#### Task details:
Each line from the one containing "Instruction: Pick the Rose ringtone" to the end of the listing below should be repeated exactly, with no other line included.

#### Available data:
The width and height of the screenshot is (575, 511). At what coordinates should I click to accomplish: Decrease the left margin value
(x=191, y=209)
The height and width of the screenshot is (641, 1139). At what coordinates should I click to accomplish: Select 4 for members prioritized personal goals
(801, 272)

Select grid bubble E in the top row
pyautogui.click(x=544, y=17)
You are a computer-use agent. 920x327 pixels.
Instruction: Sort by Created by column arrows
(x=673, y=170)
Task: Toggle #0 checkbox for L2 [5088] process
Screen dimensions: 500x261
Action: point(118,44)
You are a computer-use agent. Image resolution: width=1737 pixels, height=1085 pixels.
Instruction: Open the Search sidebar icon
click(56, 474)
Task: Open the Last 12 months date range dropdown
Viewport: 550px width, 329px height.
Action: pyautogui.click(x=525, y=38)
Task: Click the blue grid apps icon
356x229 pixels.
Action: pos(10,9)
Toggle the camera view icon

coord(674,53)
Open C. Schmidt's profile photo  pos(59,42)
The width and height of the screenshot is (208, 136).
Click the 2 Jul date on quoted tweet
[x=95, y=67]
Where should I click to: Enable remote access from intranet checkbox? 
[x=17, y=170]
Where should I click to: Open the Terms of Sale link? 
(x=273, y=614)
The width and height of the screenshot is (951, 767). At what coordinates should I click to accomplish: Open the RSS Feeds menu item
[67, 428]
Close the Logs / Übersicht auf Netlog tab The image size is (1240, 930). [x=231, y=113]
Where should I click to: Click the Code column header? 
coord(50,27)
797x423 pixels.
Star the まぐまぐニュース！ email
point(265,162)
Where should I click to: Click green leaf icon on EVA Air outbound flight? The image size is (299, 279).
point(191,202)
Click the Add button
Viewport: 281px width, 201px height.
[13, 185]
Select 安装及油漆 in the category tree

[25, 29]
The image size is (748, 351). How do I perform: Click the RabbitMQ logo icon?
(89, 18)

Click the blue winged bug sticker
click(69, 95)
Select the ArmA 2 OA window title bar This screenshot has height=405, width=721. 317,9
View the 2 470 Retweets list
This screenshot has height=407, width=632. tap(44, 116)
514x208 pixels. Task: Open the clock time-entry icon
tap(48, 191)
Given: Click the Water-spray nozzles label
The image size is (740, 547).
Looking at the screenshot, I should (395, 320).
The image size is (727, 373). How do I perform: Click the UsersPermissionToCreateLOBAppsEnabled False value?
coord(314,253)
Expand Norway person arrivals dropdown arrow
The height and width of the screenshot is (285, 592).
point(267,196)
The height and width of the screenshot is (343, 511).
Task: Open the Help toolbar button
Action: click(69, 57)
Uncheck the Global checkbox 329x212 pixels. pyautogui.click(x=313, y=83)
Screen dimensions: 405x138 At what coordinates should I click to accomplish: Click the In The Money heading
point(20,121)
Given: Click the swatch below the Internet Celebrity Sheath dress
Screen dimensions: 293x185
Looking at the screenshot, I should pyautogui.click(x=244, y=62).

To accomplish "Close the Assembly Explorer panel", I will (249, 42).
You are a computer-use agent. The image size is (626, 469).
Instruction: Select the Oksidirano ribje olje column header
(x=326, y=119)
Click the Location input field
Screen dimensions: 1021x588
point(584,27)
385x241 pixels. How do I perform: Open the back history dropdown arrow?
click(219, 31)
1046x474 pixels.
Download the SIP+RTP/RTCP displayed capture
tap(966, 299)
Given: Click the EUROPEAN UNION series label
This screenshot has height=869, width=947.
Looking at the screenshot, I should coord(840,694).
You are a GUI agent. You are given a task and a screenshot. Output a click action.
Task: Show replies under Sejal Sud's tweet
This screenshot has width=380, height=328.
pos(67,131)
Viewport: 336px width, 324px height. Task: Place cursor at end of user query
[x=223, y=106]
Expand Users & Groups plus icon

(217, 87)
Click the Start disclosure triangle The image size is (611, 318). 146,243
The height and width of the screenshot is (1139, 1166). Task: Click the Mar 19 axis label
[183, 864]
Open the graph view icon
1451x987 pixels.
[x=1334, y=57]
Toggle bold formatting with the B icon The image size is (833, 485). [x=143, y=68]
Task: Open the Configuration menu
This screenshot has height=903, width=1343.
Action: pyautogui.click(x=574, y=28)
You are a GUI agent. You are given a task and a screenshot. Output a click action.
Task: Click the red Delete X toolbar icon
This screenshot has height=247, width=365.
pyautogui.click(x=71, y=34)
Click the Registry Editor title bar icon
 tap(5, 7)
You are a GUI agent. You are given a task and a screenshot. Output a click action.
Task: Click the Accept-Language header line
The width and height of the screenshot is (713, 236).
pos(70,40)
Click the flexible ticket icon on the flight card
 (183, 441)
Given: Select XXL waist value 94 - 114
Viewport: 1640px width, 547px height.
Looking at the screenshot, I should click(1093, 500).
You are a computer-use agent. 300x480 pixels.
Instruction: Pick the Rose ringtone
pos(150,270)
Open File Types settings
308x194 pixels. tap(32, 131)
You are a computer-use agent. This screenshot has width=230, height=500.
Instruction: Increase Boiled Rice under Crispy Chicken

#### Exercise result:
Instruction: Pick the Rose ringtone
pos(150,270)
Open File Types settings
308x194 pixels. tap(32, 131)
You are a computer-use agent. This screenshot has width=230, height=500.
Instruction: Increase Boiled Rice under Crispy Chicken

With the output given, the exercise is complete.